A closer look at Alan Krueger’s academic work

A closer look at Alan Krueger’s academic work:




Now that Alan Krueger has been tapped to be the next chairman of the White House Council of Economic Advisers, it’s a great time to take a peek at his academic work. Krueger is known for his empirical research — he’s more of a data guy than, say, Larry Summers — and he’s accumulated a long trail of papers over the years. Here’s a look at some of the topics he’s delved into:



The minimum wage: Krueger might be most famous for the paper he did with David Card back in 1992 showing that an increase in the minimum wage doesn’t always increase unemployment, as most economists had long believed. Krueger and Card compared fast-food restaurants in New Jersey and western Pennsylvania and found that New Jersey, which had hiked its minimum wage from $4.25 to $5.05, didn’t lose jobs as expected. In fact, in some conditions, an increase in the minimum wage can actually boost employment. As Robert Waldmann explains, “Their logic is basically that firms can choose to pay a low wage and have a high quit rate and take a long time to fill vacancies or pay a high wage and have fewer quits and fill vacancies more quickly.” That said, Waldmann adds, this research doesn’t appear to be relevant to current labor-market conditions.



Unemployment: In 2011, Krueger and Andreas Muller conducted a survey of 6,025 unemployed workers and found a couple of interesting things. One, “the amount of time devoted to job search declines sharply over the spell of unemployment.” Second, out-of-work job-seekers tend to be picky: The minimum wage a worker will accept tends to be pretty close to the wage of his previous job, and it doesn’t drop very much over time, even if he stays unemployed.



The value of Harvard: In February, Krueger and Stacy Dale found that elite universities don’t seem to offer much benefit to students over lesser universities. How’d they do this? By looking at the schools students applied to. As David Leonhardt summarized: “A student with a 1,400 SAT score who went to Penn State but applied to Penn earned as much, on average, as a student with a 1,400 who went to Penn.” In other words, if you’re good enough to get into an Ivy League school, you’ll do well no matter where you go.



Tax breaks for Big Oil: While at Treasury, Krueger looked at what would happen if Congress junked some $36.5 billion in tax breaks for gas and oil producers over the next decade. Answer? Not much. As he told Congress in 2009, scrapping the tax breaks would only decrease domestic production of oil and gas by less than 0.5 percent. Natural gas prices would, in the absolute worst case, tick up by 1 percent, while world oil prices would hardly budge at all (that’s because U.S. oil production is relatively small in the global scheme of things).

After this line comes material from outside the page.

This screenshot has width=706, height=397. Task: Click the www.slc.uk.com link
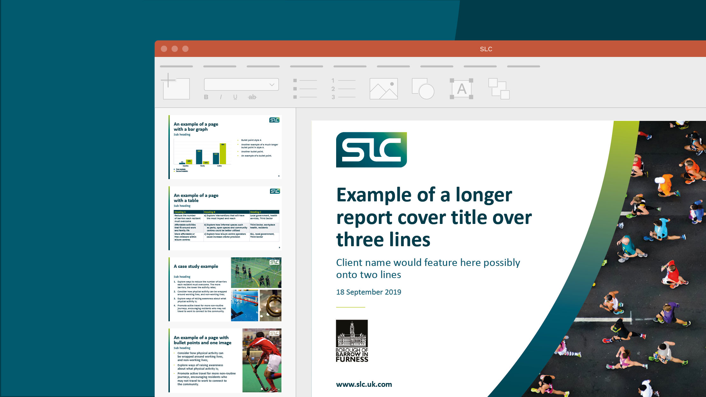364,384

Occupational licensing: Libertarians should be interested in the paper Krueger did with Morris Kleiner showing that some 35 percent of all jobs are licensed or certified by the government. Think cosmetolgists or barbers, who usually have to be licensed by a state board. The wage premium that comes with licensing is about 14 percent — pretty similar to the effect that unions have on wages.



The economics of terrorism:
Here’s Krueger’s 2007 book, “What Makes a Terrorist: Economics and the Roots of Terrorism.” Here’s an article-length version of his findings, for instance: “Indeed, if anything, measures of economic deprivation, at a country level, have the opposite effect from what the popular stereotype would predict: International terrorists are more likely to come from moderate-income countries than poor ones.”



The agony of commuting: Back in 2004, Krueger helped oversee a survey that tried to figure out how people spent their time and what actually made them happy. The researchers discovered, perhaps unsurprisingly, that “intimate relations were the most enjoyable, while commuting was the least enjoyable.”



The economics of rock music: This 2005 paper with Marie Connolly is too varied to summarize, but he does find that mixed-sex groups tend to command the lowest ticket prices (female bands command the highest), and offers a variety of theories for why ticket prices have risen dramatically since the 1980s.


Krueger is also a prolific columnist, having written for Bloomberg and the New York Times over the years. Here he is in March fretting about jobs, noting that the expiration of unemployment insurance at the end of 2011 might cause the unemployment rate to drop — but only because many people might just give up looking for jobs altogether. Here he was in April endorsing the concept of a budget trigger: “What I have in mind is his endorsement of a trigger that would automatically kick in to reduce spending and tax expenditures if Congress and the administration fail to bring the debt under control.”


And, for years now, Krueger has been bemoaning the sorry state of economic literacy in the United States. Here’s a column from 2004 noting survey research showing that most Americans get their economic info from television — and, as it happens, those Americans are the least informed. He also notes that people tend to base their economic views on ideology, rather than self-interest (for those interested in the partisan implications, he reports that conservatives and liberals do about equally well on tests of economic facts). With any luck, that’s a state of affairs he can try to improve, at least on the margins.